In late April, the python software behind the European Space Agency’s (ESA) seventh Earth Explorer mission was released on GitHub. The mission team invites all developers to participate in improving the software by finding bugs or writing documentation. The software is open source in agreement with ESA’s open source policy..
The mission is intended to map biomass in forests where it is difficult for humans to measure it themselves, professor Shaun Quegan explains in a video on the BioPAL website. Quegan is professor at School of Mathematics and Statistics at University of Sheffield and the lead scientist behind the mission. His research includes measuring biomass of forests and detecting and quantifying tropical deforestation.
Understanding of the forests
In this seventh Earth Explorer mission:
The satellite will be the first P-band SAR (Synthetic Aperture Radar) sensor in space and will be operated in fully polarimetric interferometric and tomographic modes. The mission’s main aim is to map forest properties globally, but the sensor will also allow exploring subsurface scenarios (ice, desert).
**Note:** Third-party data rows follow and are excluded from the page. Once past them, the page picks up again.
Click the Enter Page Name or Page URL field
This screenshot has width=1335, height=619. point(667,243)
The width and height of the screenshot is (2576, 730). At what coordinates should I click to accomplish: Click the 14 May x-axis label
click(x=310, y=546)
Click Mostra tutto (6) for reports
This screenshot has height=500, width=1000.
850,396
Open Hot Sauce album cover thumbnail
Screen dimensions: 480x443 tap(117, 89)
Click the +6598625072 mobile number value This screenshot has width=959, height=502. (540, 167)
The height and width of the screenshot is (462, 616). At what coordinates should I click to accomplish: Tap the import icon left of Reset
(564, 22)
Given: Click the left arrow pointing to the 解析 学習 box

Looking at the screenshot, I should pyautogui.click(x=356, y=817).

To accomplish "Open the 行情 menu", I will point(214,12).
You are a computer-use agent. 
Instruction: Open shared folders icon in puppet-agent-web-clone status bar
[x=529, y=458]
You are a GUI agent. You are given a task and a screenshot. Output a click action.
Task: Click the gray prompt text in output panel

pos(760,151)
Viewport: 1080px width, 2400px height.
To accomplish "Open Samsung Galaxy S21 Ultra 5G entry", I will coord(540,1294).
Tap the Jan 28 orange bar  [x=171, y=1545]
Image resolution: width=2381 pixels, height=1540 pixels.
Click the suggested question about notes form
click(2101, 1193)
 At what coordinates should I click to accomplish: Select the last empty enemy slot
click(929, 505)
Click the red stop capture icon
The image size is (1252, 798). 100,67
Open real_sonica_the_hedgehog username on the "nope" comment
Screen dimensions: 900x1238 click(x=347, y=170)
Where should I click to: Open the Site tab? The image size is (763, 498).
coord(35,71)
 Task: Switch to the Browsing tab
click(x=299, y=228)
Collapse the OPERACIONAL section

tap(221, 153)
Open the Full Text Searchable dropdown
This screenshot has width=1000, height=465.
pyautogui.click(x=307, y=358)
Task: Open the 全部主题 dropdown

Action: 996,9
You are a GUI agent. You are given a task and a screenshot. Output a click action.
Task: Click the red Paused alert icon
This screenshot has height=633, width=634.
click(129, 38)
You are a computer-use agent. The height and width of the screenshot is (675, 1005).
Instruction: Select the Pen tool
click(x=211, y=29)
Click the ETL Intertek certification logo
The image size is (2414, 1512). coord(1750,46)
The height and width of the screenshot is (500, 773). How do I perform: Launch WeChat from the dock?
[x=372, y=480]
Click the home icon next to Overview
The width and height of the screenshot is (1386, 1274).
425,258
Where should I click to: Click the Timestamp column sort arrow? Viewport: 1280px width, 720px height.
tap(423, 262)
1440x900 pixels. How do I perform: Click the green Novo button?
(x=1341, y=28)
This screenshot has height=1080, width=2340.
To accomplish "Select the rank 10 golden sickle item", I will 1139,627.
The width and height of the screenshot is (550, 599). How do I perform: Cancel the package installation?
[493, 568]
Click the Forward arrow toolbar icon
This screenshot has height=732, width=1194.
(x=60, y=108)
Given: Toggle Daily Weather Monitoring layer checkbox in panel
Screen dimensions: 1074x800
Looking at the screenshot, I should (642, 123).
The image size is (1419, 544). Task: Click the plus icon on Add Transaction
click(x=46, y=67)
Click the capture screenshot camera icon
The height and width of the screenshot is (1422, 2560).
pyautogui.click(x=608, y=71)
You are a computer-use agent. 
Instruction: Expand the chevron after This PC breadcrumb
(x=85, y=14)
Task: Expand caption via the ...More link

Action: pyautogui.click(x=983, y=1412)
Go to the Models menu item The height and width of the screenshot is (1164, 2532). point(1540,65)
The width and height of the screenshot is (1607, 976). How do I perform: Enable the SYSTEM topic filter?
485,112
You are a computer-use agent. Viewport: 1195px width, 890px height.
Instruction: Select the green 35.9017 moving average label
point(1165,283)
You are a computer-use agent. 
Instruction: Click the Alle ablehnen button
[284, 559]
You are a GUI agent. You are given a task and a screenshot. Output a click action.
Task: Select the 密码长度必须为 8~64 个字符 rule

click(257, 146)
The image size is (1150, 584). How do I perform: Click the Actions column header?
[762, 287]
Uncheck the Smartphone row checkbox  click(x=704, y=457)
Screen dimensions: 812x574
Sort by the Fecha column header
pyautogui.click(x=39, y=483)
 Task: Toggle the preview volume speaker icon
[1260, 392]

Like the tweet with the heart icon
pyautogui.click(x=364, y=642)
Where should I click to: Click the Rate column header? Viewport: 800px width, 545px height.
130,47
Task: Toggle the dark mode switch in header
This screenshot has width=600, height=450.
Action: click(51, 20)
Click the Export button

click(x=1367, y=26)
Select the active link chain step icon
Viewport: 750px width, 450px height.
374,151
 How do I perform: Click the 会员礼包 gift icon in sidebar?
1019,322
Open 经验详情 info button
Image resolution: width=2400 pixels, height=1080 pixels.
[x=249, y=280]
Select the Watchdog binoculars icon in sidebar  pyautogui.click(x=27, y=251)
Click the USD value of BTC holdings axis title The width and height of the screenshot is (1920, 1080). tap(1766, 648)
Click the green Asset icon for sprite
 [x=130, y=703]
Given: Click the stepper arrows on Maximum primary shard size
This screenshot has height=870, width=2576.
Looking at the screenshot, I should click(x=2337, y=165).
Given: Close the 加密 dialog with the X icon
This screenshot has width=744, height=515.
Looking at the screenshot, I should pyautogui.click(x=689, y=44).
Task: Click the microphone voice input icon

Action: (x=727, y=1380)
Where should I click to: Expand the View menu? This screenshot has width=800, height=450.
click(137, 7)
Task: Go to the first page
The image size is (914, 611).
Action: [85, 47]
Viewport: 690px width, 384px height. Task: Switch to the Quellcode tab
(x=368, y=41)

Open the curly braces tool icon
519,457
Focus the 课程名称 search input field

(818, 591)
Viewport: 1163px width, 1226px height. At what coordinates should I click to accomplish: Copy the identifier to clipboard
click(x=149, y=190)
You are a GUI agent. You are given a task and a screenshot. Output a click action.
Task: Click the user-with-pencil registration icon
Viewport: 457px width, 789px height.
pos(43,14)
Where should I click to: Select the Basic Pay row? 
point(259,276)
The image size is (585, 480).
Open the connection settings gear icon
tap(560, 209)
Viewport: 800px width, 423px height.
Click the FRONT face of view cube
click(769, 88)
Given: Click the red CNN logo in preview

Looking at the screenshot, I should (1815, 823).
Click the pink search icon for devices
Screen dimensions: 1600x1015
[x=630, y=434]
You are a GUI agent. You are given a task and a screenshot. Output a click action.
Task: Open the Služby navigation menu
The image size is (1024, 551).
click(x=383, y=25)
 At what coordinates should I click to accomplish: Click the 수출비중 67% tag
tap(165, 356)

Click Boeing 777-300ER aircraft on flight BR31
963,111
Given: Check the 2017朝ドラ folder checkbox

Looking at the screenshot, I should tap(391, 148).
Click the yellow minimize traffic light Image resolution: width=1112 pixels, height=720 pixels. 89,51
- The project’s GitHub description
It is hoped that the data from the radar will lead to a better understanding of the forests, their changes, and their quantitative role in the carbon cycle. Current deforestation causes carbon held by the trees to be released into the atmosphere.
Open source policy in ESA
The open source policy in ESA is not a permanent requirement for all projects. Some projects benefit from being limited to the territory of the ESA Member States. When ESA has an open source policy it is with the following goals: To save cost, increase quality and innovation, avoid vendor lock-in, minimise duplications, maximise the return of investment and the benefits of using existing software under open source licence.
- BioPAL is the seventh Earth Explorer mission by the European Space Agency and it is based on open source software.
- The mission’s radar will map the biomass of forests as some are difficult to examine from the ground.
- ESA’s open source policy aims to create innovation and quality as well as minimise duplications, among other things.